• **ASSIGNMENT**:
The answer must be every line of the records in which the string "menu" appears.

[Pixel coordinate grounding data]
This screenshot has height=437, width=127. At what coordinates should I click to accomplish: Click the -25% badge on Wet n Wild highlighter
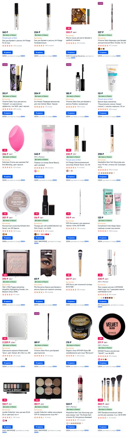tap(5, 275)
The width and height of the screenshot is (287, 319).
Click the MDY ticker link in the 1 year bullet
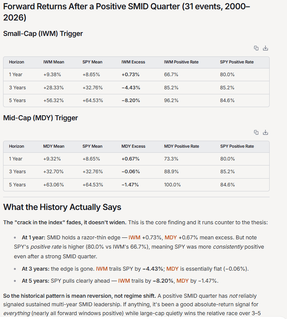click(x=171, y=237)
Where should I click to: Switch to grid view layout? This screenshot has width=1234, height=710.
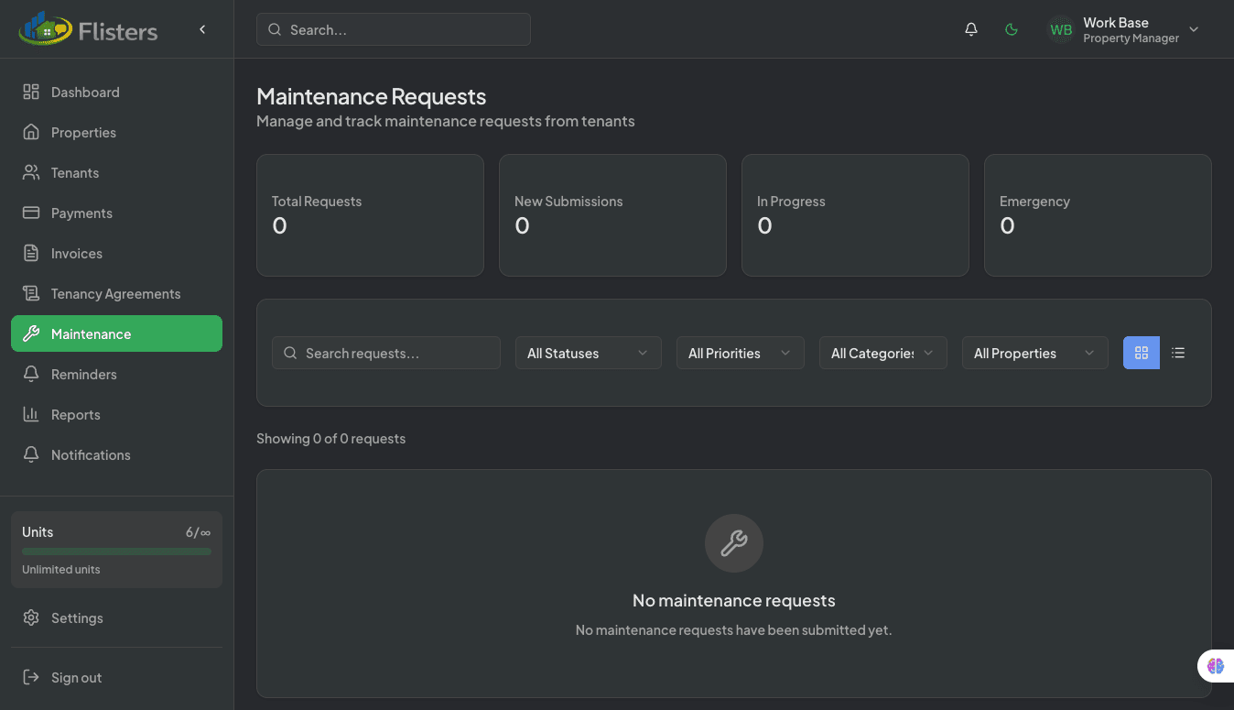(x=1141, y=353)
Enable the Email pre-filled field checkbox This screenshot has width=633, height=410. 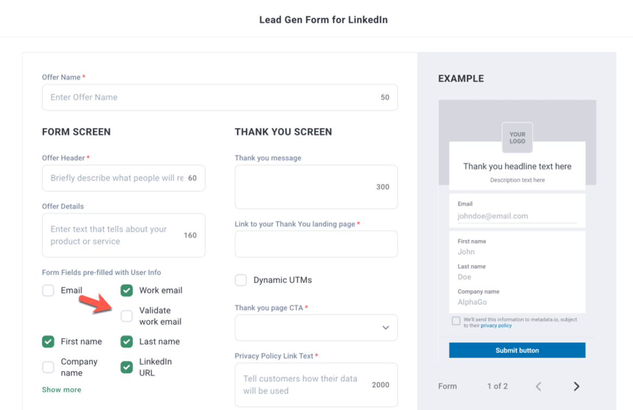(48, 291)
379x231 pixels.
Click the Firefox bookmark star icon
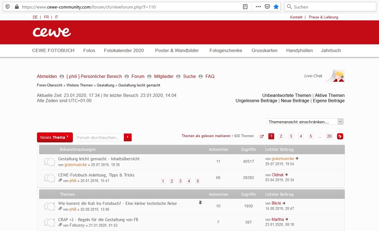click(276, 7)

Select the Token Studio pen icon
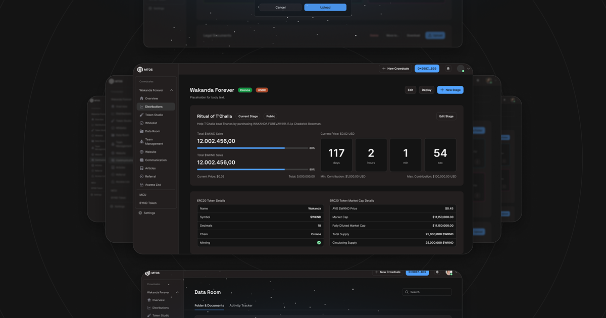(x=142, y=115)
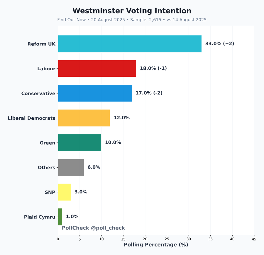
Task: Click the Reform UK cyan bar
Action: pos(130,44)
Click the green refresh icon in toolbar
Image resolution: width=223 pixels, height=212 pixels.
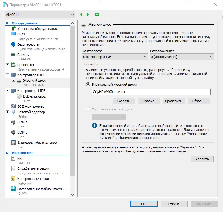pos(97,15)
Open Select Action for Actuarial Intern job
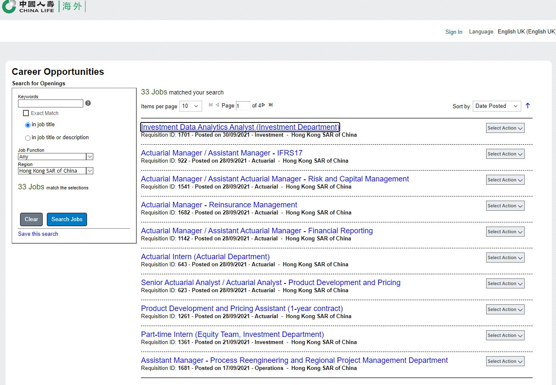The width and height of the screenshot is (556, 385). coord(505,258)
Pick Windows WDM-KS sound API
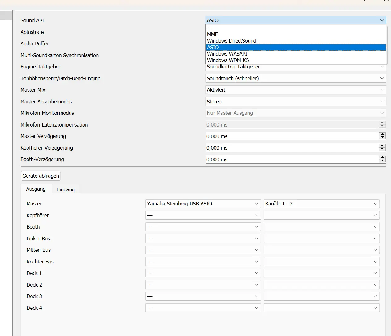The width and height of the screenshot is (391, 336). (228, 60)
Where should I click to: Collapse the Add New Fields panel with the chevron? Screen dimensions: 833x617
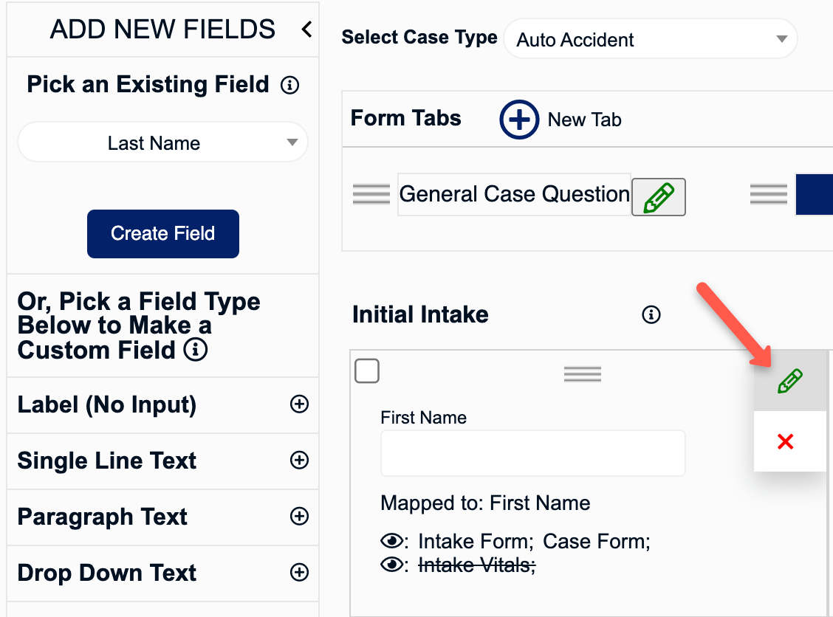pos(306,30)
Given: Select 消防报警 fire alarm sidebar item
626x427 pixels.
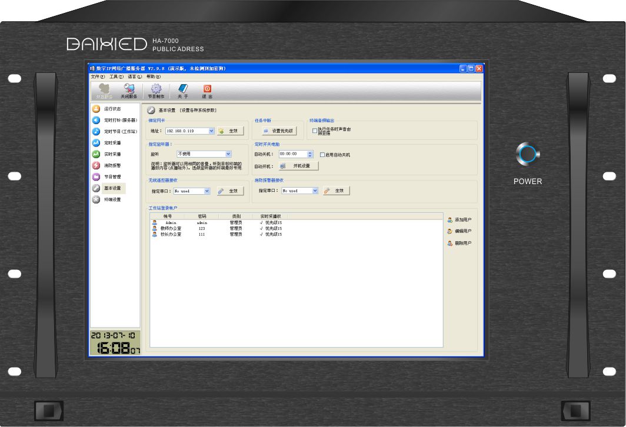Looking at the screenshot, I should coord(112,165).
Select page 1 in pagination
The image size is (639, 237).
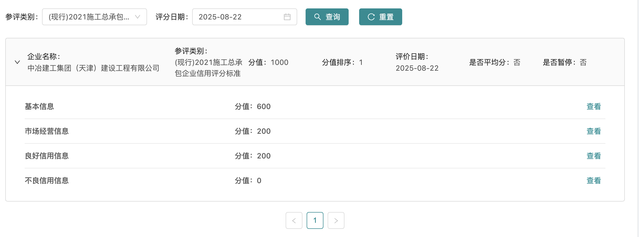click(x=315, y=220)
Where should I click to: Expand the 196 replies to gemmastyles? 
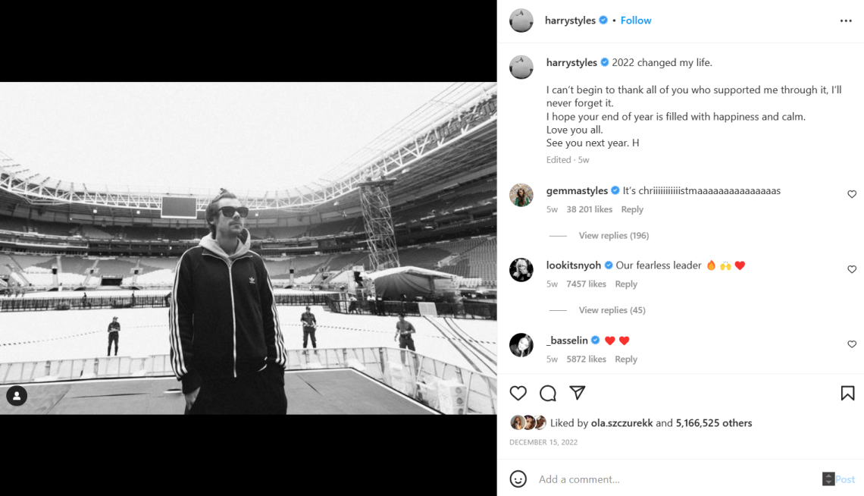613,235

==

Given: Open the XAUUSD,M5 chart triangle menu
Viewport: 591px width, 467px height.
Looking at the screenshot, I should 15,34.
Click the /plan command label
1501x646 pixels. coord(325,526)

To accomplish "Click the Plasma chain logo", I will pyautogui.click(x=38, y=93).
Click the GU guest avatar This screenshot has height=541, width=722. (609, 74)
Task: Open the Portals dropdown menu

• **RESPONSE BOX**:
Given: Open the XAUUSD,M5 chart triangle menu
Task: Open the Portals dropdown menu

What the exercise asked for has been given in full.